In making this determination the Tribunal made clear that they were aware of the fact that surveyors generally were very reluctant to state a cargo was reachable by a vessel’s pumps. However, given that clauses such as Clause 14 had to be construed strictly against Charterers, and that it was for the Charterers to get themselves wholly within the provisions of such a clause, it was not appropriate to adopt an approach as to what surveyors said or wrote that was anything less than rigorous.


Accordingly, in this case the Tribunal held that, because the surveyor’s report did not certify in an unqualified way that the liquid cargo was pumpable and reachable by the vessel’s fixed pumps, Charterers had failed to bring themselves within the provisions of Clause 14 and, in this respect, Owners claim succeeded. 

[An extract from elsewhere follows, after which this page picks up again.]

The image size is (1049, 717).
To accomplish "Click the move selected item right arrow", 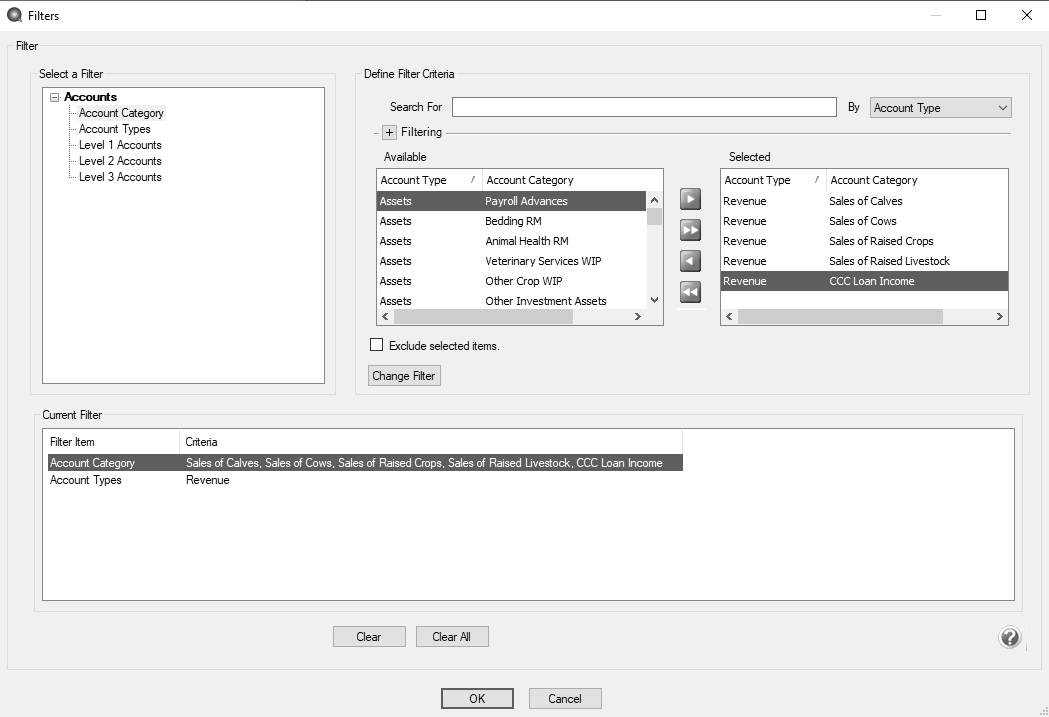I will pyautogui.click(x=690, y=199).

However, this was not the end of the matter as Charterers brought a counterclaim for damages, Clause 14 being without prejudice to any further right of Charterer’s to claim under the charter in respect of short delivery. In this respect the Tribunal held that the evidential burden was upon the Owners to demonstrate that the presence of such a significant quantity of ROB was not the fault of the vessel and, in this case, the Tribunal held that Owners had not discharged that burden. So far as quantities were concerned, however, the Charterers did not demonstrate to the Tribunal’s satisfaction that the Owners were responsible for any shortage in excess of the 3,503 bbls of liquid ROB certified by the surveyor. Charterers counterclaim therefore succeeded and Charterers were awarded damages to the exact same amount as was originally deducted from freight.